## About this exercise
Copy out exactly the lines below that run from the one holding "Given: Open the Чат button" to the one holding "Given: Click the Italic formatting icon", keeping both of those lines and no others.

## Extracted entries

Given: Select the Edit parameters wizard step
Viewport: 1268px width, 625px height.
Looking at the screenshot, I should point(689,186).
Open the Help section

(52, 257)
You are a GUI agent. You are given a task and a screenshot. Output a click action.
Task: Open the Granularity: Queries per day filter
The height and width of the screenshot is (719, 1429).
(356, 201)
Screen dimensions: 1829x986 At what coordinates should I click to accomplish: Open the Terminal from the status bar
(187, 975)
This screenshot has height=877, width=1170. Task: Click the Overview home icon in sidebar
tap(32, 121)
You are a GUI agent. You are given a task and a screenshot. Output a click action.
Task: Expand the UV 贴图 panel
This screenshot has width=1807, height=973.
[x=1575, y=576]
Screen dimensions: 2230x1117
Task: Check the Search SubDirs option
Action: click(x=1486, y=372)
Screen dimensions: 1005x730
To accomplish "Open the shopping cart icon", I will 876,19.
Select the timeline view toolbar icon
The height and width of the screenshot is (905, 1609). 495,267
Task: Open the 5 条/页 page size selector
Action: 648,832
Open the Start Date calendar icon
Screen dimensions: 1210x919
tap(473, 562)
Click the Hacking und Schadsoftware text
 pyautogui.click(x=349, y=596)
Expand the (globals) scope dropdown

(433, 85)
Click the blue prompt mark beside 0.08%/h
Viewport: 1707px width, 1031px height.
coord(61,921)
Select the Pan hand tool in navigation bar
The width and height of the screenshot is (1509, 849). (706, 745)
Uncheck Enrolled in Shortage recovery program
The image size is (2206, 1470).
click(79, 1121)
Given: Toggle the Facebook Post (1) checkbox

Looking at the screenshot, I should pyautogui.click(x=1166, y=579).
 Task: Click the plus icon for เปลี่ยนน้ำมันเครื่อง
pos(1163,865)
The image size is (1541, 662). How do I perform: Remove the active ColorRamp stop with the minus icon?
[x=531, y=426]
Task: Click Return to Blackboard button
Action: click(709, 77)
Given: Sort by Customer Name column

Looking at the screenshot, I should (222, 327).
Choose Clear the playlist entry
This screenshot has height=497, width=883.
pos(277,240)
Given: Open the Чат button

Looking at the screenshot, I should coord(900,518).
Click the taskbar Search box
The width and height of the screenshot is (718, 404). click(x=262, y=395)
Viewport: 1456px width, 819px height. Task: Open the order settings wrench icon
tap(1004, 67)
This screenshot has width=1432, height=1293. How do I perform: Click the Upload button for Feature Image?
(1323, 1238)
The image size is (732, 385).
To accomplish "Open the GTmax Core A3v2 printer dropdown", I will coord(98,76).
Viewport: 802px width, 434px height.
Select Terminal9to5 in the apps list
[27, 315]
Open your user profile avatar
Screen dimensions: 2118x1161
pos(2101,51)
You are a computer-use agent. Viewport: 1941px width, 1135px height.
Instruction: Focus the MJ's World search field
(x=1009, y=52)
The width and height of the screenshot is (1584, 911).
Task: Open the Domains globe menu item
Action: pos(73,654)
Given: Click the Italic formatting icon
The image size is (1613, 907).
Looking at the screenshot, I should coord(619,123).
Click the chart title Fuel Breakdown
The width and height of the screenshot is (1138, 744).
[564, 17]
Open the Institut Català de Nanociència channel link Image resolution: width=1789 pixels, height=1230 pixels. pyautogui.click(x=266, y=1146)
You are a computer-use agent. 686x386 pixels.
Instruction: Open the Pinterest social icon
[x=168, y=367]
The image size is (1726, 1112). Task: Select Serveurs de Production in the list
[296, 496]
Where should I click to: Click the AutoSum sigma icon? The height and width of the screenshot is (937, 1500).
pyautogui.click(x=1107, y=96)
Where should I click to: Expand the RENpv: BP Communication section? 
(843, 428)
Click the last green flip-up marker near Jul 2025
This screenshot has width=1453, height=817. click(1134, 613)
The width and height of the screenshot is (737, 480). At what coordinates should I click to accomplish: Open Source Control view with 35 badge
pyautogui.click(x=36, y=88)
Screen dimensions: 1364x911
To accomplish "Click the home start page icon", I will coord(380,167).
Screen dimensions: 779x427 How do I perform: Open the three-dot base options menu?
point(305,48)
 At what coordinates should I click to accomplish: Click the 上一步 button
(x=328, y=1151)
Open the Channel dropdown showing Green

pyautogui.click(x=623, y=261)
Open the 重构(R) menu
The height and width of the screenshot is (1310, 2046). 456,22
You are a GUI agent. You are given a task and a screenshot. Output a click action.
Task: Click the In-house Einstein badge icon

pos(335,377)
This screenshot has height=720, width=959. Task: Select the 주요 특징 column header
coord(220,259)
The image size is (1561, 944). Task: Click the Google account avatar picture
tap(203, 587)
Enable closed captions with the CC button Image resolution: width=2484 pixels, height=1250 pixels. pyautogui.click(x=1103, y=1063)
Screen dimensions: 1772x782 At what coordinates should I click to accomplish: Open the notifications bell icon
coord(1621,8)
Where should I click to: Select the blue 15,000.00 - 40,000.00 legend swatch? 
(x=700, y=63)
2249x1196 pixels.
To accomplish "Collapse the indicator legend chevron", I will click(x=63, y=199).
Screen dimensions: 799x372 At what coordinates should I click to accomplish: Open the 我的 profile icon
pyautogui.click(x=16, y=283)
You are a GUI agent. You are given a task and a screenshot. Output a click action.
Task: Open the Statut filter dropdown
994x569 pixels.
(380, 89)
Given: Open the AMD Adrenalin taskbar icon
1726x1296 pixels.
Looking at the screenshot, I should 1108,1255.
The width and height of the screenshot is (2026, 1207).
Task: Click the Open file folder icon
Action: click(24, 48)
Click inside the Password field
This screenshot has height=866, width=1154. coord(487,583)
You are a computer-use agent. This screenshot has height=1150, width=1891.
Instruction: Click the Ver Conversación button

## Solution to this problem
Given: Open the Чат button

Looking at the screenshot, I should coord(900,518).
Click the taskbar Search box
The width and height of the screenshot is (718, 404). click(x=262, y=395)
Viewport: 1456px width, 819px height. Task: Open the order settings wrench icon
tap(1004, 67)
This screenshot has width=1432, height=1293. How do I perform: Click the Upload button for Feature Image?
(1323, 1238)
The image size is (732, 385).
To accomplish "Open the GTmax Core A3v2 printer dropdown", I will coord(98,76).
Viewport: 802px width, 434px height.
Select Terminal9to5 in the apps list
[27, 315]
Open your user profile avatar
Screen dimensions: 2118x1161
pos(2101,51)
You are a computer-use agent. Viewport: 1941px width, 1135px height.
Instruction: Focus the MJ's World search field
(x=1009, y=52)
The width and height of the screenshot is (1584, 911).
Task: Open the Domains globe menu item
Action: pos(73,654)
Given: Click the Italic formatting icon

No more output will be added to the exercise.